Reader query
“Well, rocks do not die, and yet they are part of nature.” My correspondent may not have seen the rocks, being crushed into gravel by a road crew with machines. Who will hear their cry, and who stand for their rights, the way the environmentalists stand for innocent vegetables and other defenceless creatures?
Granted, I am being facetious, but let us imagine instead a planet formed by processes of nature into an immense diamond in the sky, or better a Red Dwarf, such as our Sun’s nearest neighbouring star, Proxima Centauri — as I was quite convinced until Monday evening. But this is because I failed to distinguish hardness from density, as I am prone to do. Plenty of metals out-dense a diamond; my personal preference is for gold. The luminosity of Proxima Centauri is so slight that there is risk we may bump into it, or into one of the several dozen other Red Dwarves in our vicinity, when Elon Musk develops the giant rocket that will launch us through the galaxy.
Indeed, this is one of the many worries for the near-light-speed voyages that surely he is planning. Celerity like that, and the baffling effects of velocitation, will surely expose us to a misfortunate prang along the way. It is among the reasons we may never get there; and meanwhile, that we may not even settle Mars (I add, parenthetically). For there is the question of what humans can endure, when removed from our customary bourgeois supports on interminable space missions.

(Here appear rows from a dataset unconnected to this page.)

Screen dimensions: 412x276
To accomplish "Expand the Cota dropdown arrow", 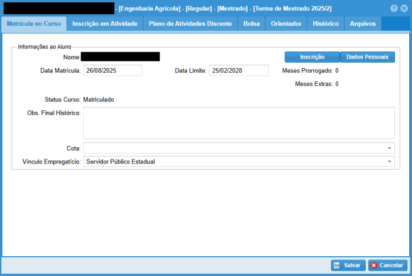I will [390, 148].
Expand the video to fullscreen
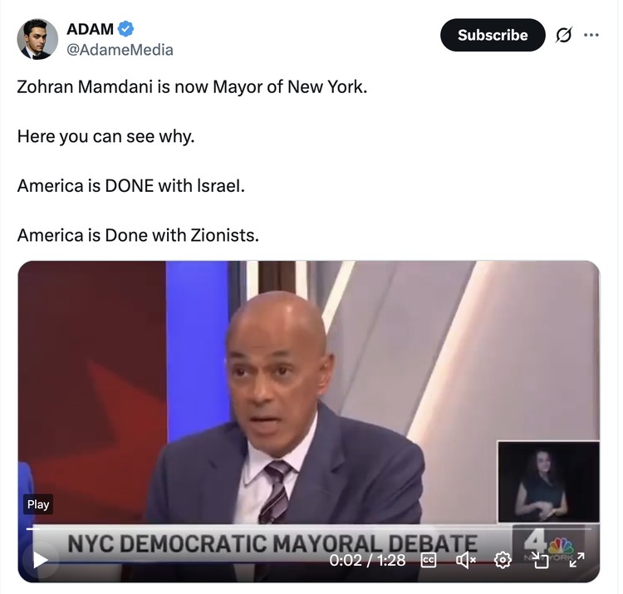The width and height of the screenshot is (623, 594). point(576,560)
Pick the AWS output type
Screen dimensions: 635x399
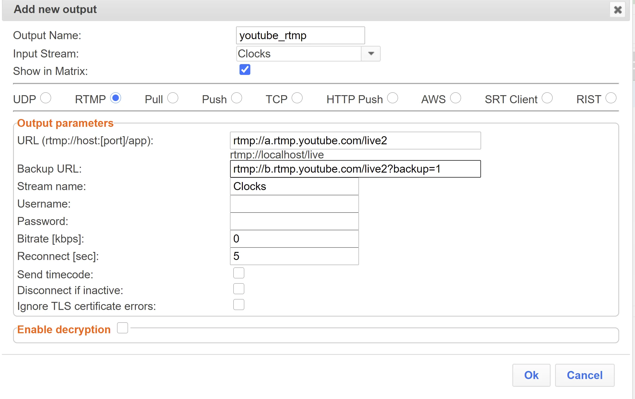point(456,98)
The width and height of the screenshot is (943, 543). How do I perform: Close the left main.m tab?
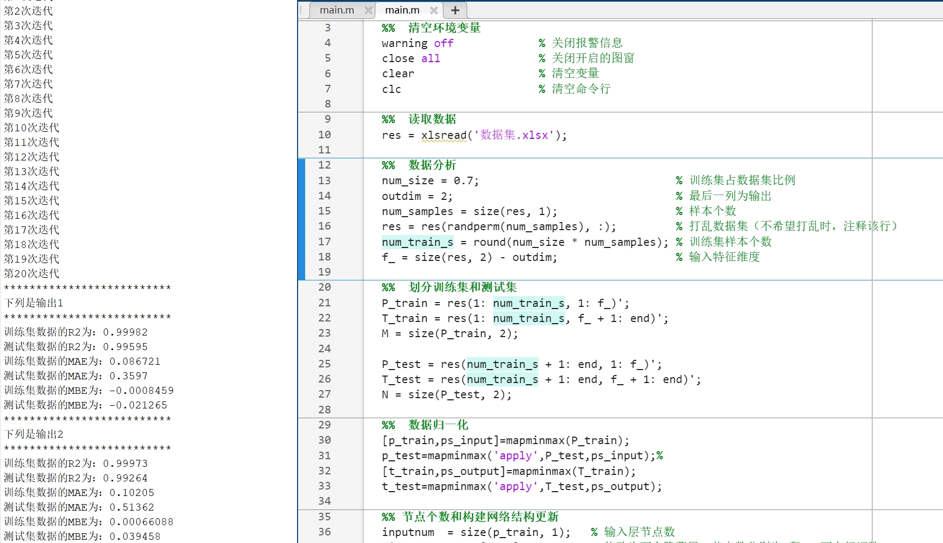tap(369, 10)
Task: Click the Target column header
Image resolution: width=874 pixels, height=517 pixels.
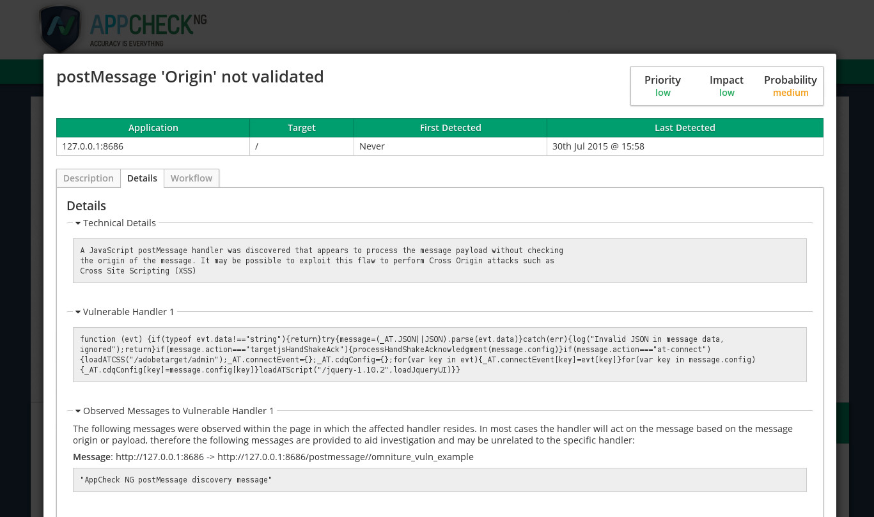Action: point(301,128)

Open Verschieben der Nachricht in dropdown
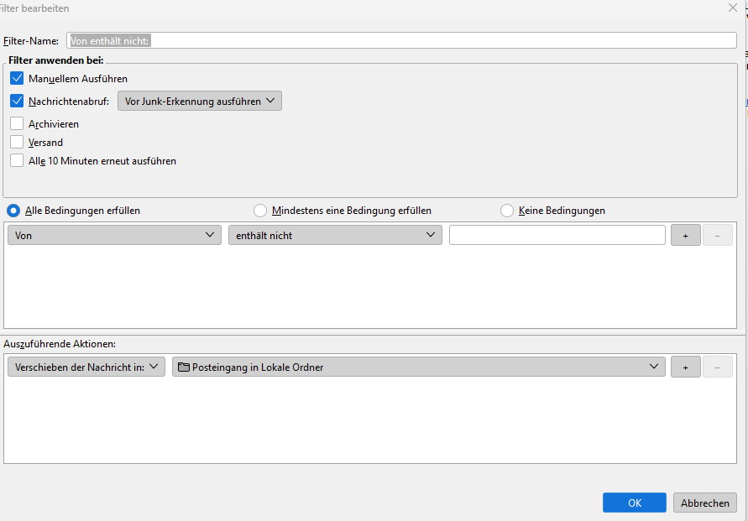pos(86,367)
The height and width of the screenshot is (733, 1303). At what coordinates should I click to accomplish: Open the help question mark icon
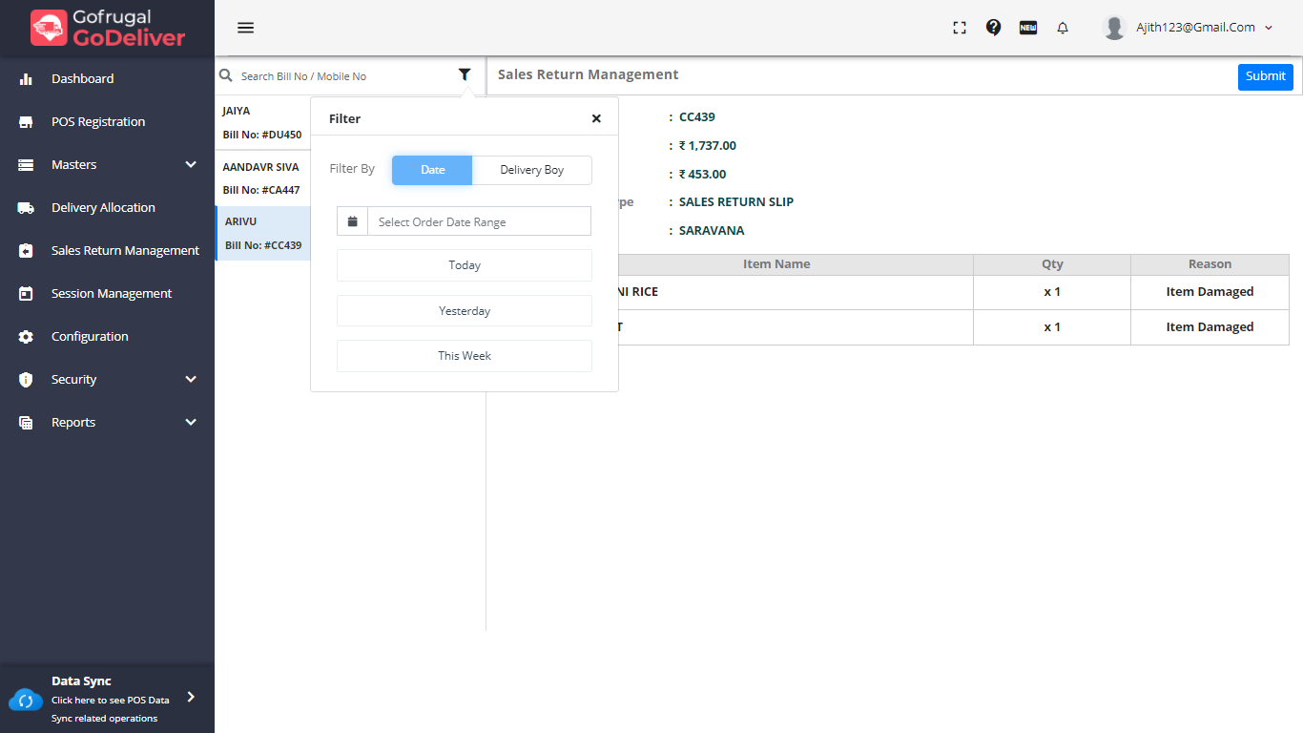click(993, 28)
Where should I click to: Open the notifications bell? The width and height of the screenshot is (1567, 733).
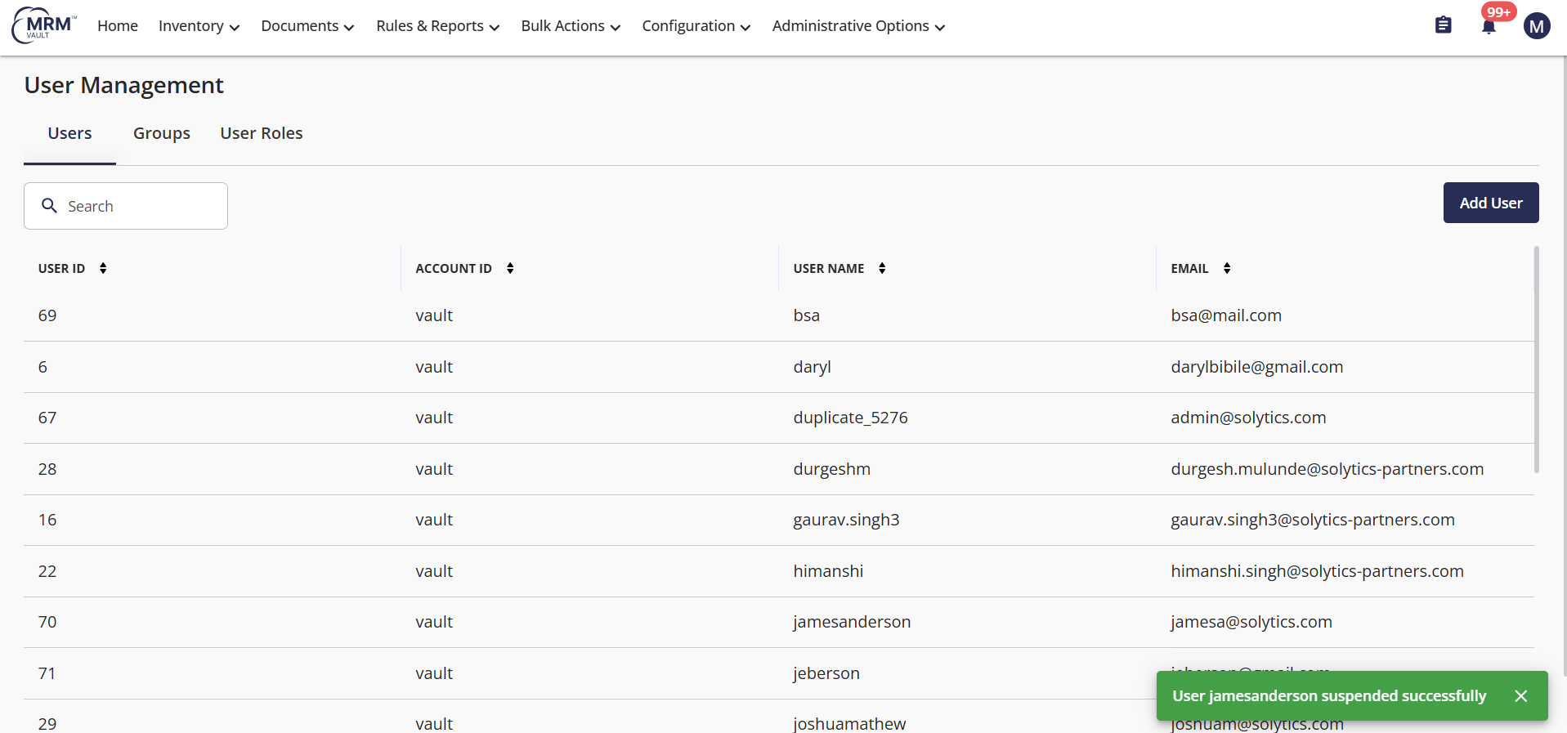[1489, 27]

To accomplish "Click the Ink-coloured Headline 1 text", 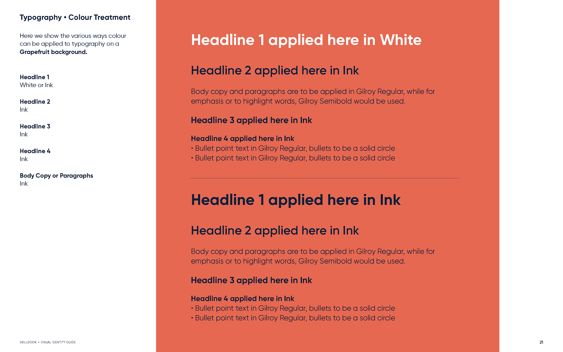I will pos(295,200).
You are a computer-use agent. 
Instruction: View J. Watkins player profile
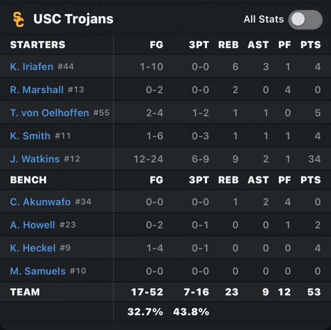pos(35,159)
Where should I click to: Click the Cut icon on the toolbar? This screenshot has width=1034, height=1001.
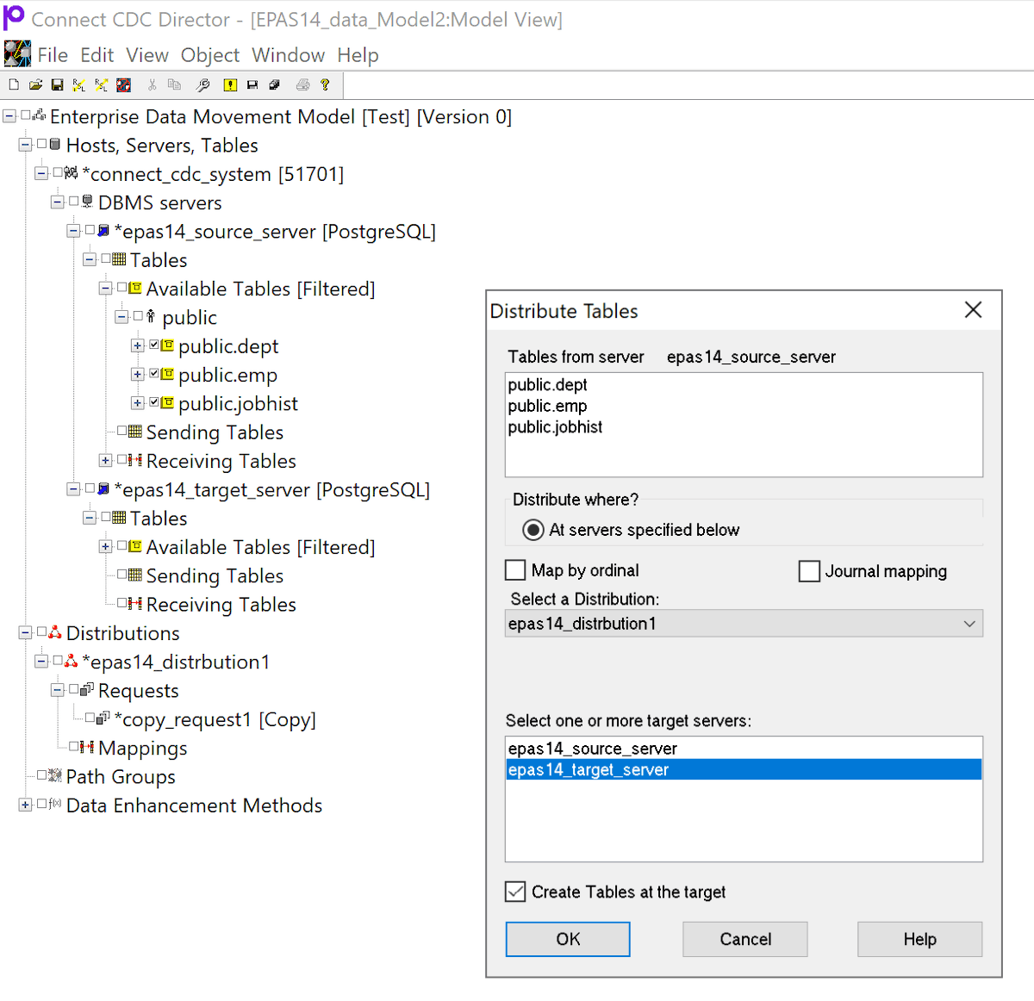152,84
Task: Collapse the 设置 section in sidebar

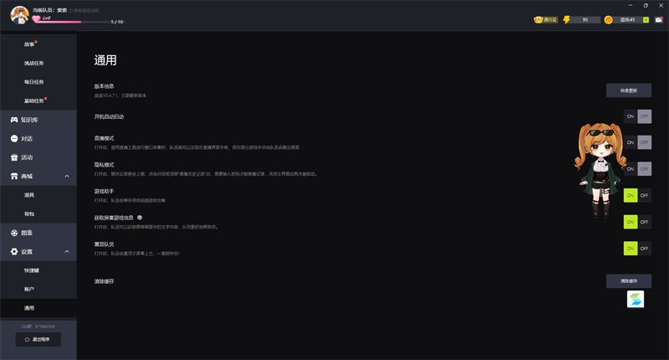Action: click(x=67, y=251)
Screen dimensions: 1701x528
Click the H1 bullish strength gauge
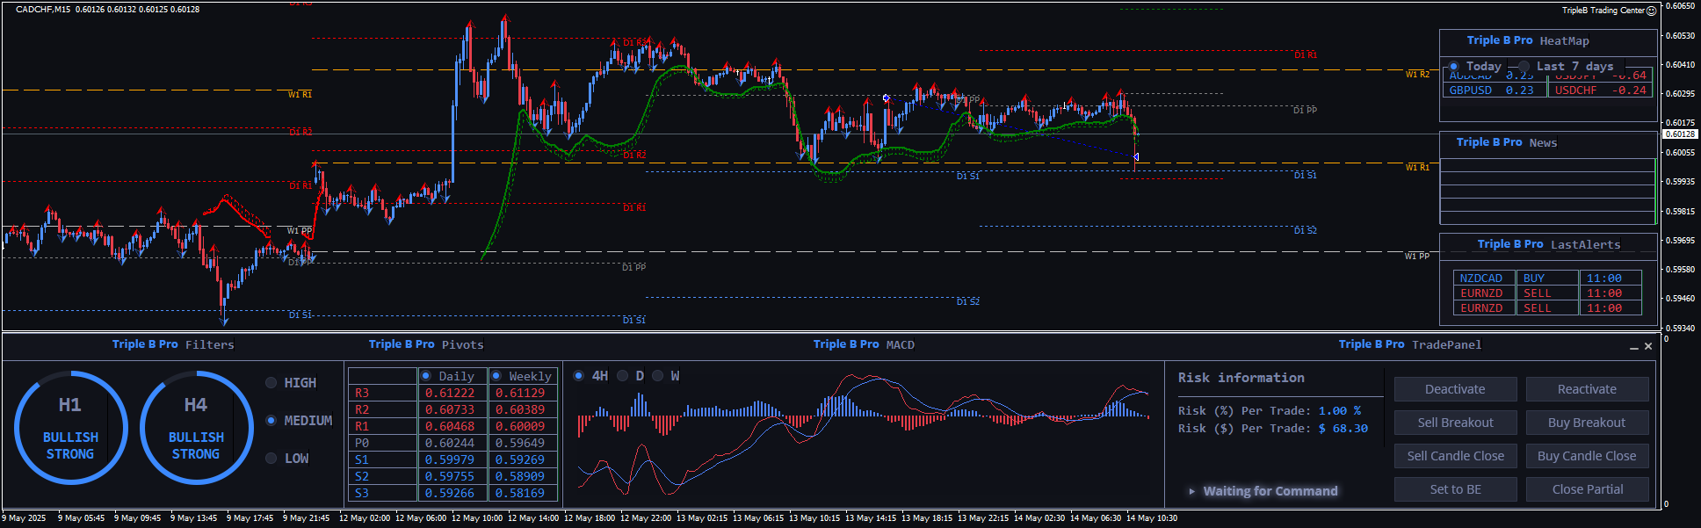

Brown Dwarves are also a danger, to interstellar travellers, although they are just huge gas-bags (typically larger than Jupiter, according to another of my informants). Surprisingly, big as they are, I hadn’t noticed them until the day before yesterday.
An oversight.
Each of the items we find in nature is on an unavoidable course out of existence — which by convention we call extinction, or colloquially, death. All will, sooner or later, no longer be, although we might receive replacements. Nevertheless, material nature is tremendously insecure, and truly, “Maya,” as the Hindoo philosophers maintain in their Upanishads and Vedanta. What is our apparent reality, is merely an illusion, or as some translate, magic. The “fact” that the reader has a body, let alone a headache, is among his fantastic apparitions. Or perhaps we should be diplomatic, and call it a misunderstanding. Wait patiently, and it will pass away.